How to use Amazon Athena queries to analyze AWS WAF logs and provide the visibility needed for threat detection

Web application security is an ongoing process. AWS WAF enables real-time monitoring and blocking of potentially harmful web requests. Bot Control and Fraud Control use machine learning (ML) to detect and prevent sophisticated threats. Bot traffic can make up anywhere from 30% to 50% or even more of total web traffic. After enabling AWS WAF, you want to evaluate the web traffic for false positives or false negatives, identify traffic patterns, identify new attack signatures, and better understand the web traffic incoming to your application. To guarantee optimal security, it’s crucial to regularly assess and improve your AWS WAF configuration by using traffic insights. By doing so, you can enhance the security posture of your application and efficiently mitigate malicious traffic.

This post will provide information on how to use Amazon Athena to analyze AWS WAF logs published to an Amazon Simple Storage Service (Amazon S3) bucket and gather insights into potential attacks. If you are publishing AWS WAF logs to Amazon CloudWatch Logs, please refer to Analyzing AWS WAF Logs in Amazon CloudWatch Logs. Using Athena, it’s easy to perform ongoing analysis of AWS WAF by easily surfacing outliers such as the top 10 IP addresses accessing your application, top 10 URI accessed, top IP addresses with token rejections, tracking of a client session, and many more use cases.

AWS WAF dashboards

AWS WAF provides web ACL traffic overview dashboards to provide an overview of web traffic. The dashboards are divided into four different categories: All traffic, Bot Control, Account takeover protection, and Account creation fraud prevention. For example, if you would like to understand requests per top 10 countries, token status, or client session thresholds, you can use default dashboards. But, for deeper web traffic analysis and to generate data for your custom use case, you need to analyze AWS WAF logs. Athena provides you with the right integration to run queries.

AWS WAF logging

With AWS WAF logging, you can view metadata (JSON format) about the traffic accessing your protected resources, including client IP addresses, requested resources, and more. See Log fields for a full list of available data. This information allows you to analyze traffic across various dimensions, such as client IPs, URIs, hosts, client IP country, headers, and AWS WAF rules, providing valuable insights into your web application’s security. AWS WAF generates a unique JSON log entry for each HTTP request it handles, which can be stored and analyzed. You can send AWS WAF logs to various destinations, including S3 buckets, CloudWatch, or by using Amazon Kinesis Data Firehose to send logs to third-party solutions like Datadog or Splunk. Once a Kinesis Data Firehose delivery stream is created, you can associate it with an AWS WAF web access control list (ACL) through the AWS Command Line Interface (AWS CLI) or the AWS WAF console, which enables AWS WAF to send real-time logs to a required destination.

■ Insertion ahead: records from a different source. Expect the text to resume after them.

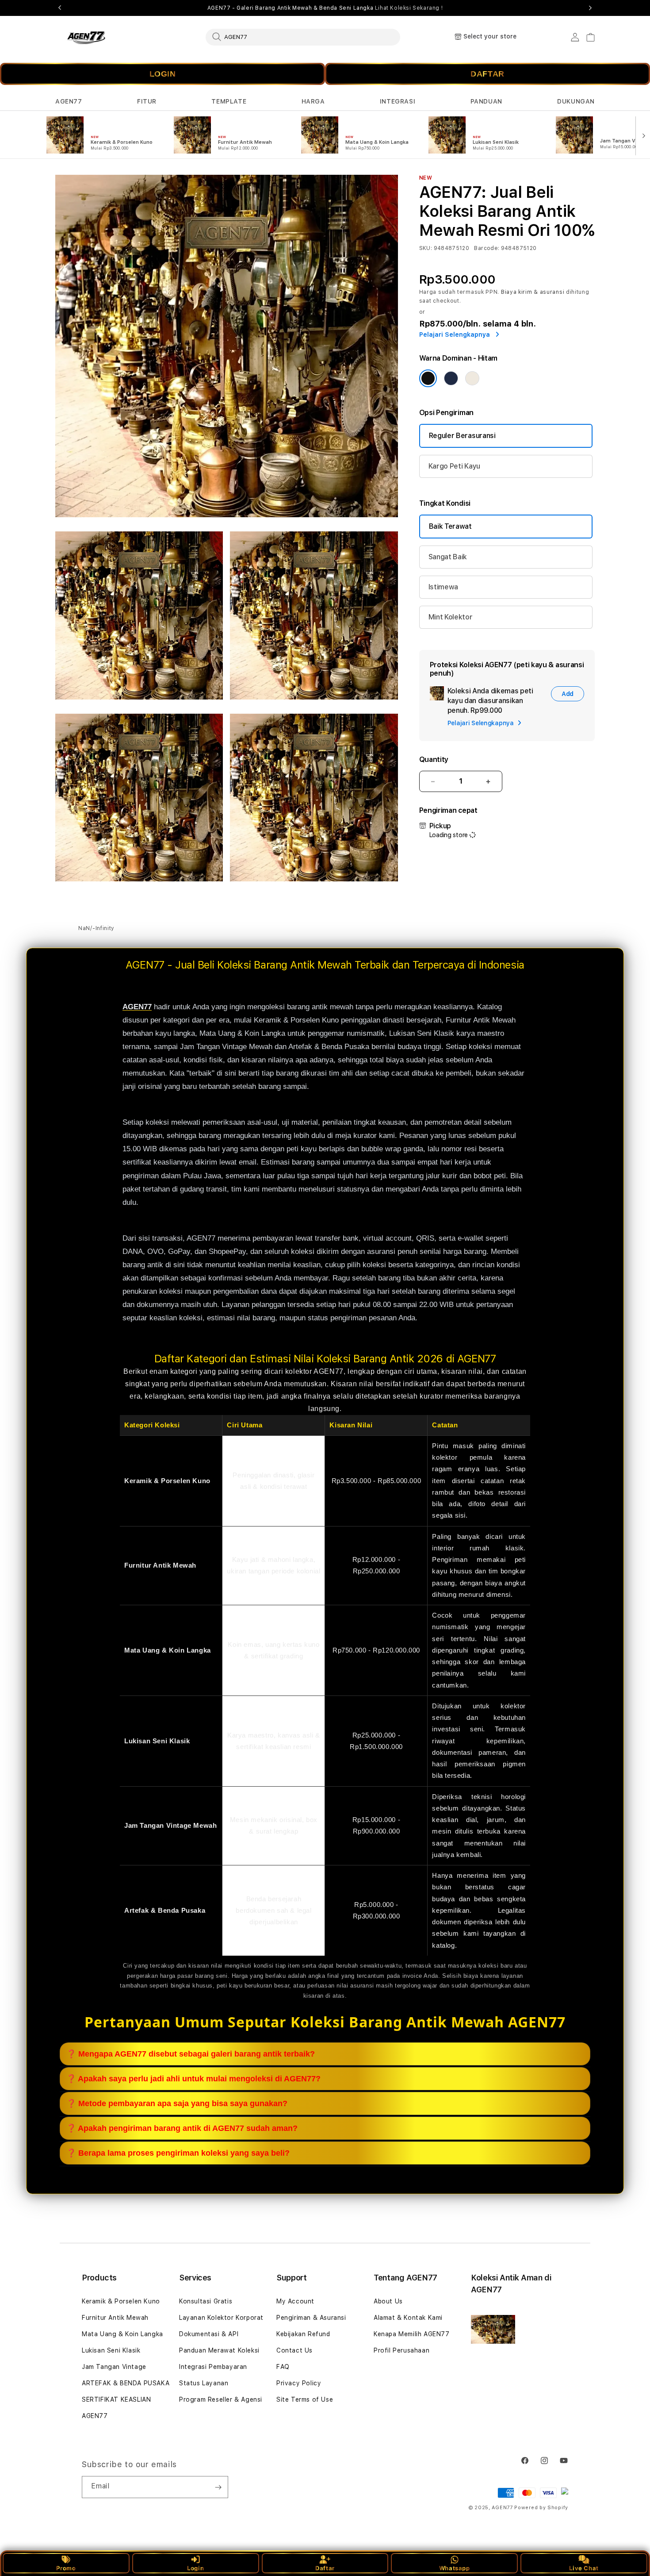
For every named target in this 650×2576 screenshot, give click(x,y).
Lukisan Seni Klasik (111, 2350)
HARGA (313, 101)
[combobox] (303, 37)
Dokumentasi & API (208, 2334)
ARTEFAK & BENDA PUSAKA (125, 2383)
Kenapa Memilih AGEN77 (412, 2334)
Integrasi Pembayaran (213, 2366)
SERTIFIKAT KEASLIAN (116, 2399)
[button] (68, 101)
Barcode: (486, 248)
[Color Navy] (451, 378)
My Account (295, 2301)
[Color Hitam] (428, 378)
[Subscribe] (218, 2487)
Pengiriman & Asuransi (311, 2317)
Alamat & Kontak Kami (408, 2317)
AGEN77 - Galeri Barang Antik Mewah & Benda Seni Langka (325, 8)
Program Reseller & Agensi (220, 2399)
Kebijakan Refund (303, 2334)
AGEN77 (68, 101)
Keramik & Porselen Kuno (121, 2301)
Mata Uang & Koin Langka (122, 2334)
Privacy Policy (298, 2383)
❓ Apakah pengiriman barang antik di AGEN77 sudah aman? (182, 2128)
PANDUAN (486, 101)
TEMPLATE (228, 101)
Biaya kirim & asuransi (532, 292)
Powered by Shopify (541, 2508)
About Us (388, 2301)
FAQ (283, 2366)
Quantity (433, 759)
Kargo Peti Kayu (454, 466)
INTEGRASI (397, 101)
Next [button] (590, 8)
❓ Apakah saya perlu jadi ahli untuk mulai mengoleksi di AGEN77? (193, 2078)
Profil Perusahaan (401, 2350)
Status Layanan (203, 2383)
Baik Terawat (450, 526)
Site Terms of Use (304, 2399)
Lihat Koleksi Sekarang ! (409, 8)
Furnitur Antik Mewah (115, 2317)
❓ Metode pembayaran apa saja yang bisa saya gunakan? (176, 2103)
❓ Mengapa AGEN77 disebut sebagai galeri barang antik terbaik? (190, 2053)
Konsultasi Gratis (205, 2301)
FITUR (147, 101)
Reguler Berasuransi (462, 435)
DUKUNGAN (576, 101)
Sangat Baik (447, 557)
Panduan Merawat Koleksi (219, 2350)
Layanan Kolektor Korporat (221, 2317)
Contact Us (294, 2350)
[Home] (86, 37)
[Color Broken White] (472, 378)
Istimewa (443, 587)
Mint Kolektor (450, 617)
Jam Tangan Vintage (114, 2366)
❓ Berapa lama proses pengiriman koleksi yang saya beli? (178, 2153)
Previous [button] (59, 8)
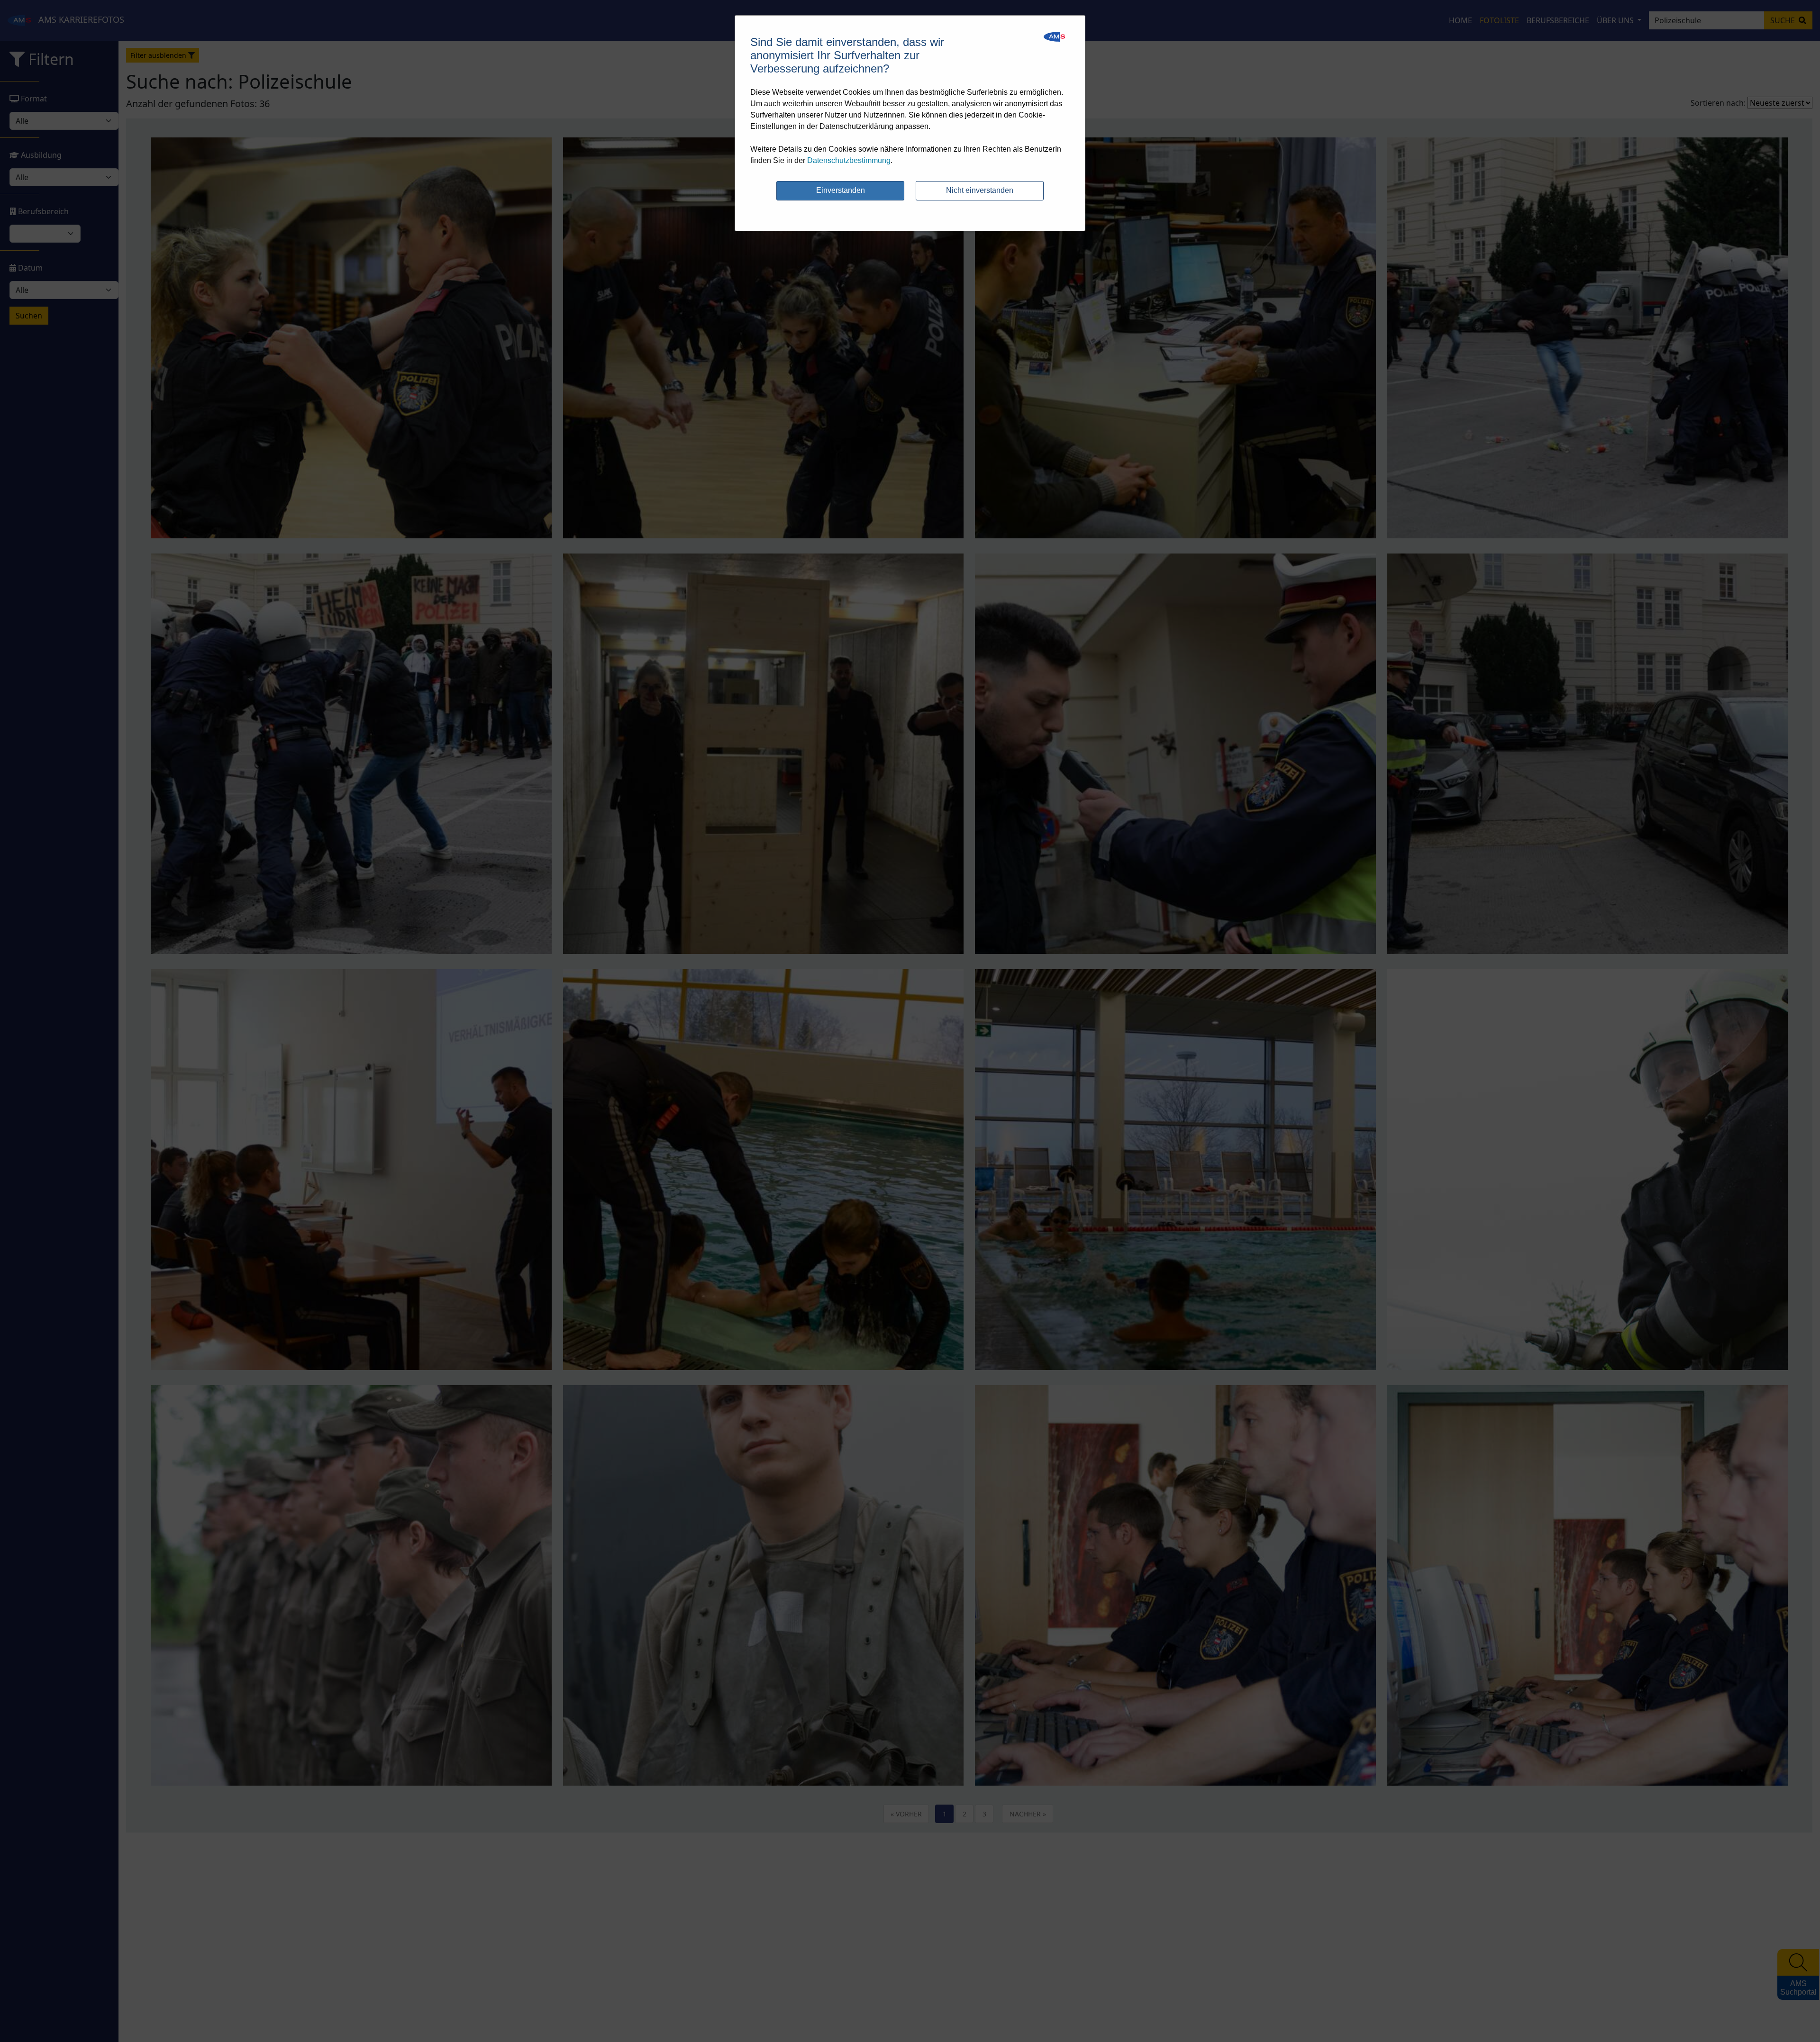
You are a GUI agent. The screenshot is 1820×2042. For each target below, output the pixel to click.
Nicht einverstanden (979, 190)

Examples of threat detection analysis using AWS WAF logs and Athena

This post provides seven examples such as top talkers by different criteria, top talkers with additional details, get count of various bot traffic by a given date, get counts of different labels by IP address, website scraping and attacks, AWS WAF token analysis by IP address, session tracking. These scenarios help you to dive deep into the AWS WAF traffic across single or multiple AWS resources that has web ACL attached to them.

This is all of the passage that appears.